I generally agree with them; however...
I've done it (though it was a 401(k) loan, not a withdrawal -
betterless bad option if it's available to you, as there are no taxes or penalties as long as you pay it off in a timely manner). It was absolutely the right choice for me. The peace of mind was totally worth the trade-off.
Two very important points:
1) I had my financial life under control and was not concerned that I would run up debt again.
2) I had a stable job and knew I could max out my contributions in subsequent years. While this wouldn't make up for what I had lost, it did guarantee me - well, as much as anything can ever be guaranteed - that I wouldn't fall even further behind.
This feels like a cross-roads type decision to me, one of those life defining moments that you will be able to look back on 10, 20, 30 years from now and point to this specific decision as the turning point that altered the trajectory of your life. Choose the easy way out with big repercussions or .....
One of the major things that happened to me when I worked my way out of debt is that I ended up having to make a series of really tough value decisions as I reduced my life-style spending. Did I want the nice apartment and no car, or the less fashionable address and a car? Did I want to buy gifts for Christmas, or did I want to have an expensive daily coffee on my way to work every day? Most people generally come out the other end of this process leaner and meaner, more in touch with what they truly value, willing to sacrifice the meh in order to get the sha-zam, and now accustomed to living on less than their income. The amount they regularly carved out of their budget to use on smacking down debt is now entirely available for all sorts of savings goals.

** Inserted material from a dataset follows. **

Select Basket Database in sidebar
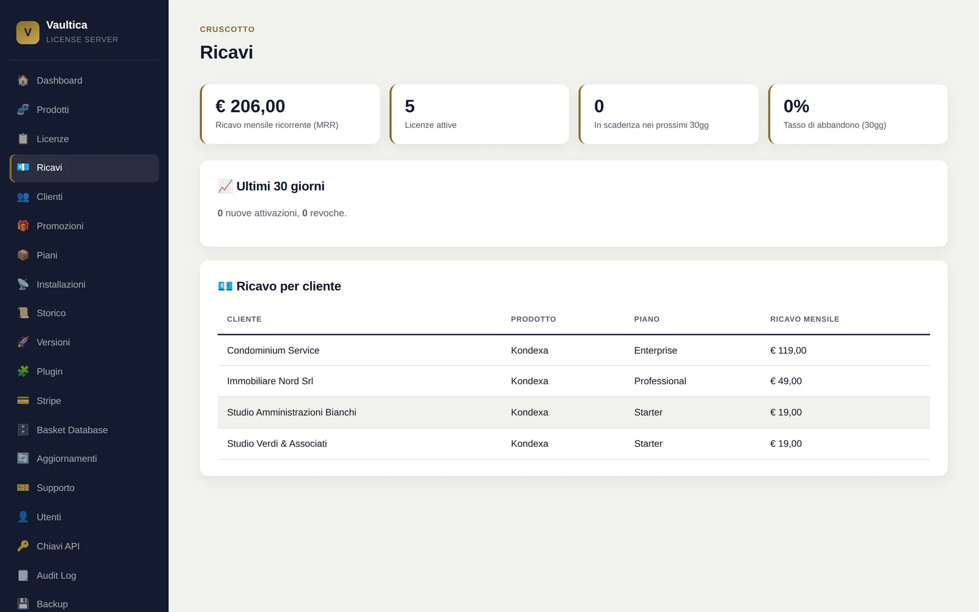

If you liquidate a retirement account, you won't go through that trimming down exercise, and you won't have altered your life-style spending, and there won't be any extra available for building up. It's really the act of creating the gap between your income and your spend that sets you up for success. It's how you get ahead, avoid living on credit, and save for your longer-term goals.
TL:DR: DON'T DO IT!
Thank you for all your words of wisdom. I will not be pulling that money out of my account. I have just been feeling very overwhelmed lately with where my finances are going.
I agree with Michele that we won't have to do the trimming down exercise if I do it that way and it will not be helpful in the long road if we don't struggle through it. So, I found something I can do online to earn some extra cash. I will be stopping most, if not all, of my subscriptions. Going to meal plan and shop at Aldi for lower prices. Cut out any unnecessary spending, etc.

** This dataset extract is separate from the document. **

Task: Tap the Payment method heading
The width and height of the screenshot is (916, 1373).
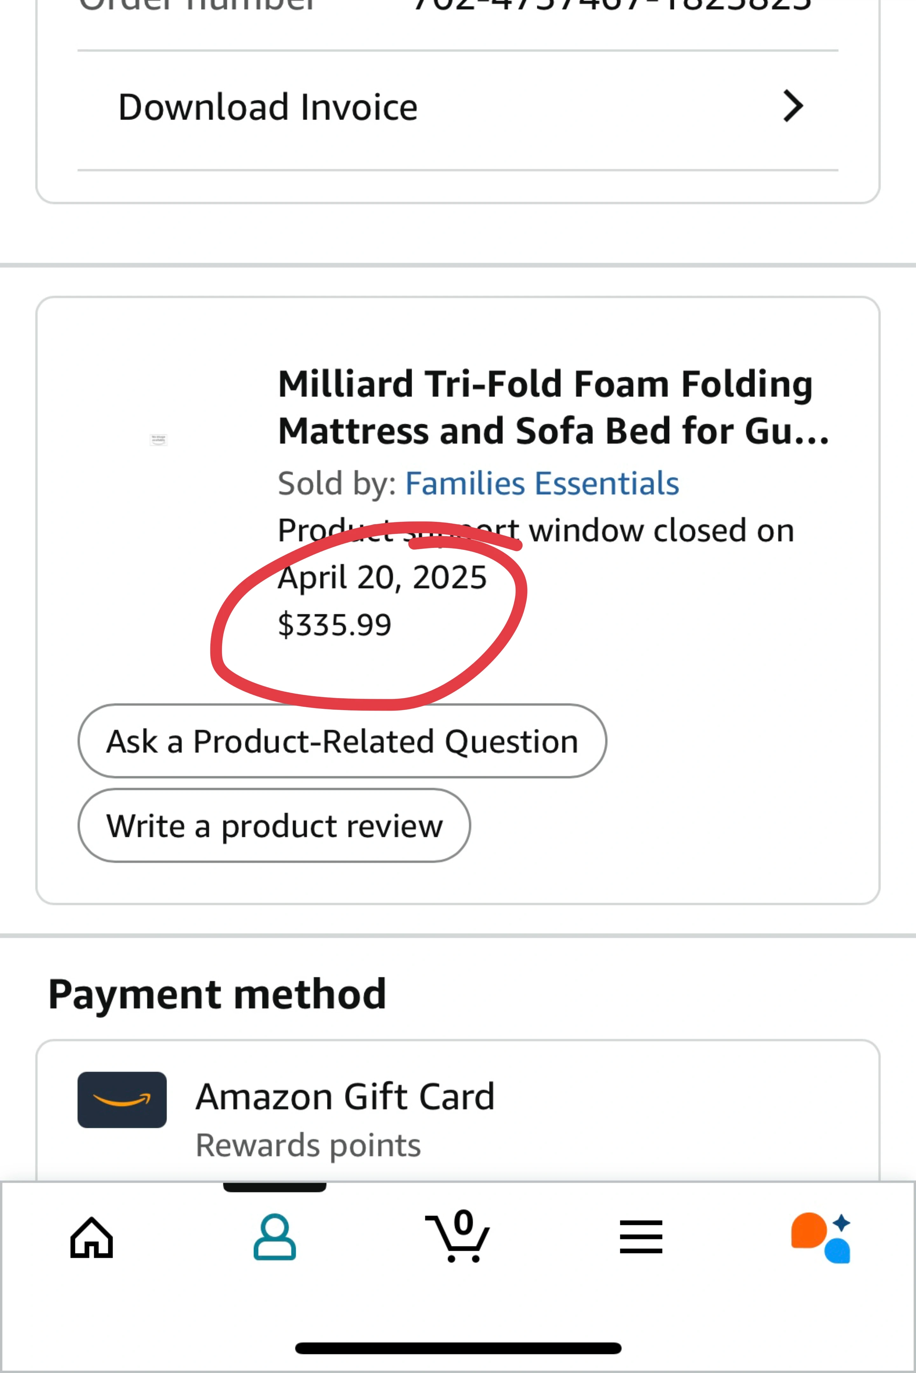Action: pyautogui.click(x=217, y=994)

I've done it and regretted it. Unless you can demonstrate without a doubt you can change the behavior that led to the debt, you will end up in the same place you are today. You are young enough to let compound interest serve you for your retirement needs but that's not really the problem. It's the spending that got you into this problem. My husband was in school for years and we essentially "charged" his salary. We wracked up a ton of debt because we were lousy at reigning in our spending. I would do everything all the financially solvent folks in this forum have said for a year. If you don't see an significant decrease in your debt, you haven't really gotten serious about getting out of debt and will end up in the same place in a few years. If you have made progress, the thrill of taking control of your spending will inspire you to continue to climb out of debt.
Hi - i agree with everyone else here - don't drain your 401K!
Also - check out the Debt Smackdown Community Challenge! It's very motivating and supportive. You can do it! Keep paying your debt, little by little, and in a few months you will be a little further ahead. You can do it. Don't give up on yourself.